House Speaker Joe Aresimowicz has filed an election complaint alleging coordination between his opponent, Berlin Republicans, and a “concerned taxpayer.”
Aresimowicz, D-Berlin, said in the Nov. 8 complaint that ads from the campaign for Republican Mike Gagliardi and the unidentified “concerned taxpayer” used the same photo-shopped image in advertisements and campaign materials, which he said is proof of coordination.
Gagliardi challenged Aresimowicz for the 30th House District seat representing parts of Berlin and Southington. Aresimowicz leads Gagliardi by just 37 votes in an election that is going to a recount Tuesday beginning at 9 a.m.
Gagliardi, Anne Reilly, chairwoman for the Berlin Republican Town Committee, and Salvatore Bordonaro, treasurer for both Gagliardi’s campaign and the Berlin Republicans, all couldn’t be reached for comment Monday.

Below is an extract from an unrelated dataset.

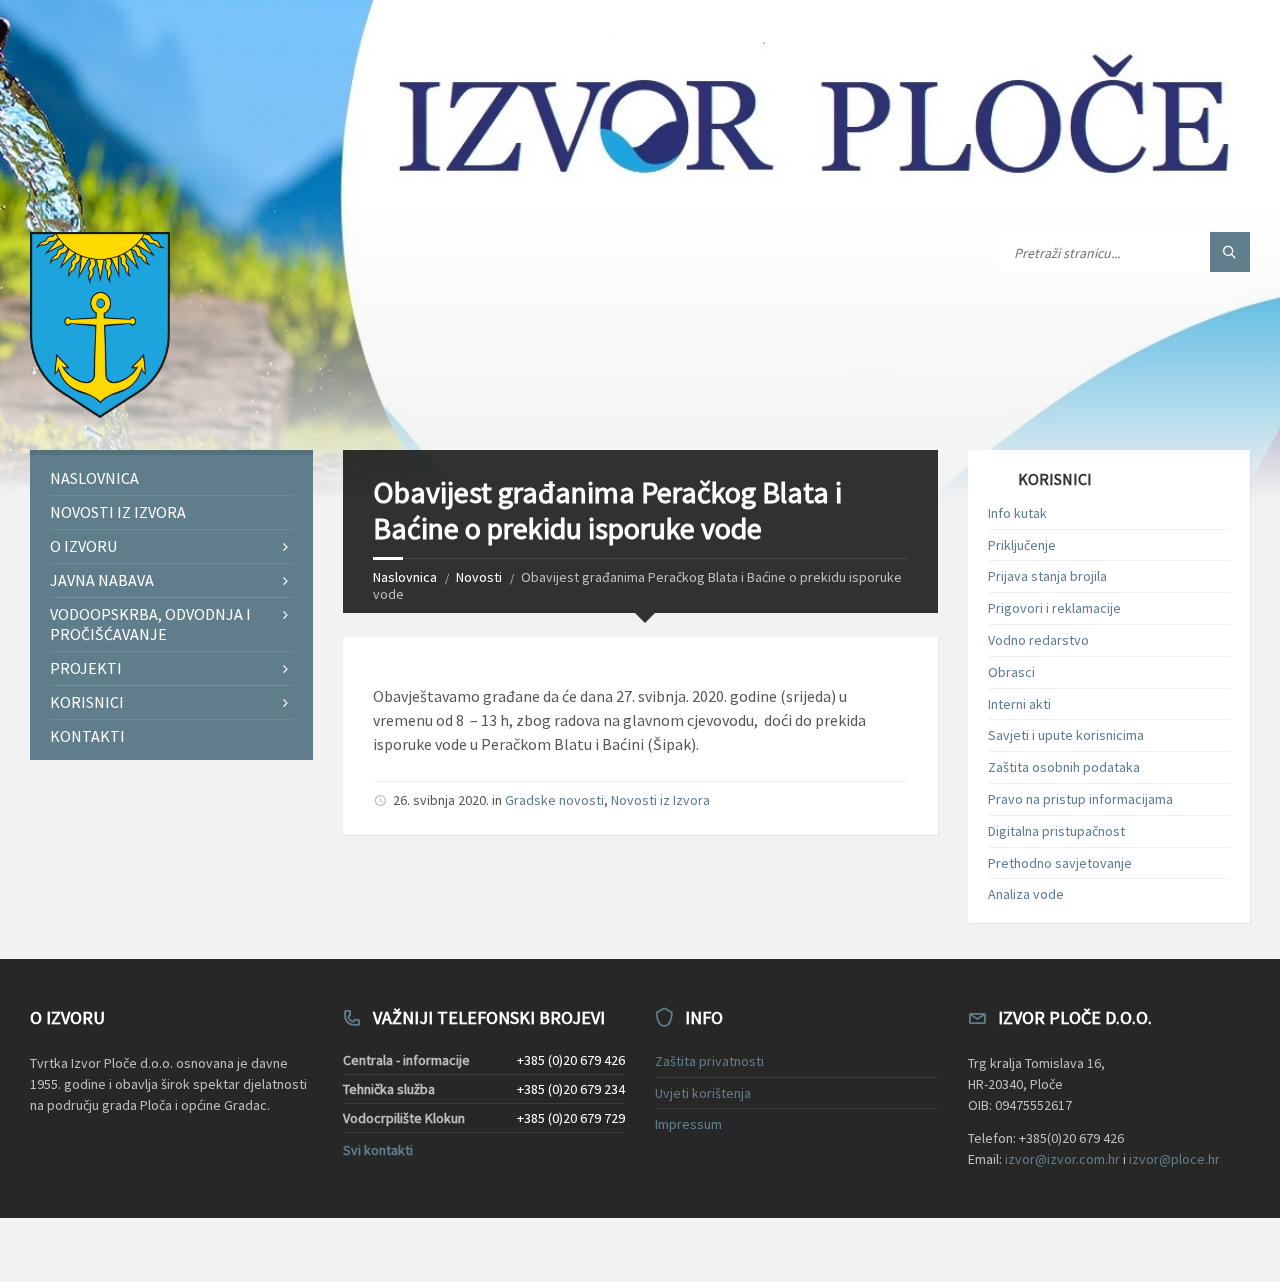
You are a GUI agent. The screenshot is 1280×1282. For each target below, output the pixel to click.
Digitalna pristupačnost (1056, 831)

In the complaint, Aresimowicz raises concerns about two advertisements that appeared in the Nov. 1 Berlin Citizen, as well as signs displayed on Election Day. The Citizen is owned by RJ Media Group, which is also the parent company of the Record-Journal.
The two ads featured the same image containing cropped photos of Aresimowicz and Gov. Dannel P. Malloy.
A half-page ad that also includes some text indicates it was paid for by Gagliardi’s campaign, but the second, smaller ad states it was “paid for by a concerned citizen.”
“Clearly this person or persons had access to the graphic before it appears in the newspaper, and the efforts directly complement each other,” he said in the complaint. While candidates can coordinate with their political parties, they cannot coordinate with any independent organizations.
All candidates, parties, and other organizations are also required to disclose when they pay for an advertisement or other campaign material.
Aresimowicz said in the complaint that he also observed “at least three… apparently professionally produced signs” with the “same imagery and slogan” at polling places in Berlin on Nov. 6. He said the signs, which he estimated were four-feet-by-four-feet, also indicated that they were paid for by the concerned taxpayer.
He questioned in the complaint whether the expenditures collectively exceed $1,000, which would require the person or group funding the materials to file with SEEC.
SEEC’s database didn’t include any filings Monday indicating expenses on behalf of the person or group, although staying under the $1,000 threshold wouldn’t require a disclosure.
A spokesman for SEEC said he couldn’t comment on the complaint. SEEC’s next meeting is Wednesday, when the commission could decide on whether it wants to investigate the complaint.